=== Work item ===
Your job with the data below is to output exactly the lines from the one holding "Kurs A2 (43, 720)" down to the one holding "Отзывы (1222, 15)", both included, and no others.

=== Entries shown ===

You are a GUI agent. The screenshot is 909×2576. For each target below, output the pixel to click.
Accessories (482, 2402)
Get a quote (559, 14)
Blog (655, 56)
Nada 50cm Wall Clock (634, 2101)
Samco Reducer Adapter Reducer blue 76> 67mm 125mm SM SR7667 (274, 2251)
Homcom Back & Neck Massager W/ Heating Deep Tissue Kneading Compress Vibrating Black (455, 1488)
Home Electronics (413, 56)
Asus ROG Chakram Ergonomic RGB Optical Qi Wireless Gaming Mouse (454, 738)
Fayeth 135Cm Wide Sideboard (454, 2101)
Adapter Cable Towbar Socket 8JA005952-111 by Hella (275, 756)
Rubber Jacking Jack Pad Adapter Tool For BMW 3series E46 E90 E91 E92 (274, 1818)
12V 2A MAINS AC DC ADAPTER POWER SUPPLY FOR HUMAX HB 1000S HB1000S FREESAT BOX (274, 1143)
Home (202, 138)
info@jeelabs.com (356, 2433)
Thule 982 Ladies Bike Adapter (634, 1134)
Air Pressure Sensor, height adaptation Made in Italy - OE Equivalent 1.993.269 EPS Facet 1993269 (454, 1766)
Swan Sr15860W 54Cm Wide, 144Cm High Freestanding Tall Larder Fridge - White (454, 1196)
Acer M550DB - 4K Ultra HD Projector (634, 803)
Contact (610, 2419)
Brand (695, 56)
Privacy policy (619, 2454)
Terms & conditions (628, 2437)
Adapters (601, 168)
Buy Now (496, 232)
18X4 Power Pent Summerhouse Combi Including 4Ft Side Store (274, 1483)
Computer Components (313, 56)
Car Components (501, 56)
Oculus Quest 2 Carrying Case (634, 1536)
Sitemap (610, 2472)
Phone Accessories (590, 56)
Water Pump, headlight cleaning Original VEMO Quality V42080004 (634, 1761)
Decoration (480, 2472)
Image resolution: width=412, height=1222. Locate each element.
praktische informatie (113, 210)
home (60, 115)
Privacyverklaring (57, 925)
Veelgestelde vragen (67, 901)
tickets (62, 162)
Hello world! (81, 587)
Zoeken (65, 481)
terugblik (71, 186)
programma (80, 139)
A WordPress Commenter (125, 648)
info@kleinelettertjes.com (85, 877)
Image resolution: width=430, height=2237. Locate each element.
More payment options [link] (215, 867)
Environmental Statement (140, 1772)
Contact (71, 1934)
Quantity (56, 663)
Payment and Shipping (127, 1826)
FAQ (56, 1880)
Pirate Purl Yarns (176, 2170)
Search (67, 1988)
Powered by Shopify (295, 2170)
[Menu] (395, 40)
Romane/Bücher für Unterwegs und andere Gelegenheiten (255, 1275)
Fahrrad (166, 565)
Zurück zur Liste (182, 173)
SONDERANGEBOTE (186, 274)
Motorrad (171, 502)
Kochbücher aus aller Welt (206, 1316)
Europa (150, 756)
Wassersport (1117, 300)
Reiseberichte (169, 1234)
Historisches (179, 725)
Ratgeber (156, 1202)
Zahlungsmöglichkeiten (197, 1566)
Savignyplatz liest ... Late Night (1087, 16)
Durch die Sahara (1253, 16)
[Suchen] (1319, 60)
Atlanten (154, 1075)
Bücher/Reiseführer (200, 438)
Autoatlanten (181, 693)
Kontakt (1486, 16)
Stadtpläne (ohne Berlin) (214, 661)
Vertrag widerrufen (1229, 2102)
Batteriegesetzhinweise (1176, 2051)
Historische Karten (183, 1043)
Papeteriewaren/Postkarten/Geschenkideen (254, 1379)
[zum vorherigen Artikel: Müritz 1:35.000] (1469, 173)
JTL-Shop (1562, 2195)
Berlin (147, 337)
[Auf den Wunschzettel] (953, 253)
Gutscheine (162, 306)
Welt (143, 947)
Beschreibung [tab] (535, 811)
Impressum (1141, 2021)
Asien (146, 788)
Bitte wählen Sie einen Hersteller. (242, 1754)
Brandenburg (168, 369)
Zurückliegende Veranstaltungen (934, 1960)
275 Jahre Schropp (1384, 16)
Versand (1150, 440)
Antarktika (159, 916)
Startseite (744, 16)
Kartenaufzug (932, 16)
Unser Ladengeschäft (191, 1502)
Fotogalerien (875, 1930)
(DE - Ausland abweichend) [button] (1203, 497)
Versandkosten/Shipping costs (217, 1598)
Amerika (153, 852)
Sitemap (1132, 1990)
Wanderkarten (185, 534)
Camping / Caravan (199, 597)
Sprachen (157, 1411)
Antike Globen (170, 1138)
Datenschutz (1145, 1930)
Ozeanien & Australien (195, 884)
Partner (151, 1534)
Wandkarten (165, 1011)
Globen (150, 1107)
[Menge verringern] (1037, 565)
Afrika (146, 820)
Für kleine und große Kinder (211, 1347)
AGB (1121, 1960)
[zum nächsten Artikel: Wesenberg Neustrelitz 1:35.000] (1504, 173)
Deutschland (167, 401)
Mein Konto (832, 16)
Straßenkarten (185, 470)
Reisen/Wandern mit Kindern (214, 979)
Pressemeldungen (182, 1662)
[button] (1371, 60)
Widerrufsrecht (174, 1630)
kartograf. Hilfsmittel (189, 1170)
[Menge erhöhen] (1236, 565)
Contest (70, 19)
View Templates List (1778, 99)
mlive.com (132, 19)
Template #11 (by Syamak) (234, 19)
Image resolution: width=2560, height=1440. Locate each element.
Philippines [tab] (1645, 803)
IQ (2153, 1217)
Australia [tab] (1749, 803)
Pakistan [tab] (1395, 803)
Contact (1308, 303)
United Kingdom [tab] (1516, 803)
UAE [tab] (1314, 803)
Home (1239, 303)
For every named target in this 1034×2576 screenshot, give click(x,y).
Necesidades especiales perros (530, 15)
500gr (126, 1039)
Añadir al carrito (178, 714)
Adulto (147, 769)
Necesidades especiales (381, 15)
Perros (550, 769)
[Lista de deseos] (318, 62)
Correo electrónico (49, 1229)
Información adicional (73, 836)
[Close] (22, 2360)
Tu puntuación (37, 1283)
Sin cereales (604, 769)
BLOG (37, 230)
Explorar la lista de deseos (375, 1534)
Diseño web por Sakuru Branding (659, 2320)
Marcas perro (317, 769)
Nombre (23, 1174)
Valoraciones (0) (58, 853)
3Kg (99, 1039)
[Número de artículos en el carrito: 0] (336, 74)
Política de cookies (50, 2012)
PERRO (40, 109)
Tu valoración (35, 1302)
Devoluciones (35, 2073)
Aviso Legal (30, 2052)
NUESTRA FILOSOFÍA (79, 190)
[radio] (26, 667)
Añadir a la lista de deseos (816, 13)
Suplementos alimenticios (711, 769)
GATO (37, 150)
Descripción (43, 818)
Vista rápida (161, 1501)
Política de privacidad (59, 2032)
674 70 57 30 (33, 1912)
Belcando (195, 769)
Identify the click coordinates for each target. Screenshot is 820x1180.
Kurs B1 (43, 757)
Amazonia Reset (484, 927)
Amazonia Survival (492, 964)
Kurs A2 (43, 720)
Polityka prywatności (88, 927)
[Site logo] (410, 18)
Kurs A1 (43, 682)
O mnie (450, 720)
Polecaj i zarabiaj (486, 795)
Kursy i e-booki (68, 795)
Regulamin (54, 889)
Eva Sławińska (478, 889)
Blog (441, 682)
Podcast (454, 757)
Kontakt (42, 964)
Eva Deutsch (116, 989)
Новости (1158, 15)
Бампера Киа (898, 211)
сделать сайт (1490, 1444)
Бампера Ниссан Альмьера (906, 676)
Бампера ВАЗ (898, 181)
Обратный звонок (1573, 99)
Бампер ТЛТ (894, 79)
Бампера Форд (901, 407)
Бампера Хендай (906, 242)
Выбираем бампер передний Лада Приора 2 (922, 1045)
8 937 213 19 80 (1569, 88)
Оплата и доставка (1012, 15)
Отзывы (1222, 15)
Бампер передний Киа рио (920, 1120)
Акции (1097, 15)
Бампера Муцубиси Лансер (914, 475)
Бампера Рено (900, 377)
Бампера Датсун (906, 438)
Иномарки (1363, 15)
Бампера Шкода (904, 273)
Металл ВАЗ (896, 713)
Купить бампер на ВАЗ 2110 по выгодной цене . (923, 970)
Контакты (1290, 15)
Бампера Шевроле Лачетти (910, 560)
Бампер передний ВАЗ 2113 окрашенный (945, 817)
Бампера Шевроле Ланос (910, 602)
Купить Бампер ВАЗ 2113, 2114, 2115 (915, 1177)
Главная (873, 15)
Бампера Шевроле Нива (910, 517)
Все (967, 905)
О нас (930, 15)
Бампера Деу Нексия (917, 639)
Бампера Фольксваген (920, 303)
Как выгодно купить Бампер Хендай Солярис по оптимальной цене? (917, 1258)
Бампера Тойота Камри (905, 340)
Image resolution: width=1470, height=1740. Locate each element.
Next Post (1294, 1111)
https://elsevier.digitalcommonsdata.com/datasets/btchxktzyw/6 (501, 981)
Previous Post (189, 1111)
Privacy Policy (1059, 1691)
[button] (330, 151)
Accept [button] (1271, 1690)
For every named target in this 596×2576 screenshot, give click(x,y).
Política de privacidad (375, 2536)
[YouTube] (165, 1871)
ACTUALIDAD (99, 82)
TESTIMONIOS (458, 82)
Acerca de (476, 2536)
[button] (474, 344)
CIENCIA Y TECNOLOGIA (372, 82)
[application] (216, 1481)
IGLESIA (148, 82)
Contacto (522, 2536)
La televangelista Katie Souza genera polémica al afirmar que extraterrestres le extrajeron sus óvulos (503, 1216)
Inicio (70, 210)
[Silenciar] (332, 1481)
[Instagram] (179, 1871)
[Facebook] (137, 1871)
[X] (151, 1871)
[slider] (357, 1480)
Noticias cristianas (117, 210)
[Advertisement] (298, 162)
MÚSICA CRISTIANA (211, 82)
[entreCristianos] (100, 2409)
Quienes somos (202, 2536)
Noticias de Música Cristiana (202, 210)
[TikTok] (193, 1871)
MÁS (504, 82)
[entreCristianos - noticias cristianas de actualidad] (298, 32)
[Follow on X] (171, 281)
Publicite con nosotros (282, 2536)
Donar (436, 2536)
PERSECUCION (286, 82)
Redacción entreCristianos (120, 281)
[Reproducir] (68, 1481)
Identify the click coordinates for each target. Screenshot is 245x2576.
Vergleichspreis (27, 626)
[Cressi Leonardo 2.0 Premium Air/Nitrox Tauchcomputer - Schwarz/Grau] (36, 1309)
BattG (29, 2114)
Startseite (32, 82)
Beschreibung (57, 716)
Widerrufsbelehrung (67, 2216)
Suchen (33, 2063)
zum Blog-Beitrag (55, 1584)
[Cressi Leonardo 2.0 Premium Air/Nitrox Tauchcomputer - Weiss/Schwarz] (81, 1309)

=== Answer to the problem ===
Kurs A2 (43, 720)
Polityka prywatności (88, 927)
[Site logo] (410, 18)
Kurs A1 (43, 682)
O mnie (450, 720)
Polecaj i zarabiaj (486, 795)
Kursy i e-booki (68, 795)
Regulamin (54, 889)
Eva Sławińska (478, 889)
Blog (441, 682)
Podcast (454, 757)
Kontakt (42, 964)
Eva Deutsch (116, 989)
Новости (1158, 15)
Бампера Киа (898, 211)
сделать сайт (1490, 1444)
Бампера Ниссан Альмьера (906, 676)
Бампера ВАЗ (898, 181)
Обратный звонок (1573, 99)
Бампер ТЛТ (894, 79)
Бампера Форд (901, 407)
Бампера Хендай (906, 242)
Выбираем бампер передний Лада Приора 2 (922, 1045)
8 937 213 19 80 (1569, 88)
Оплата и доставка (1012, 15)
Отзывы (1222, 15)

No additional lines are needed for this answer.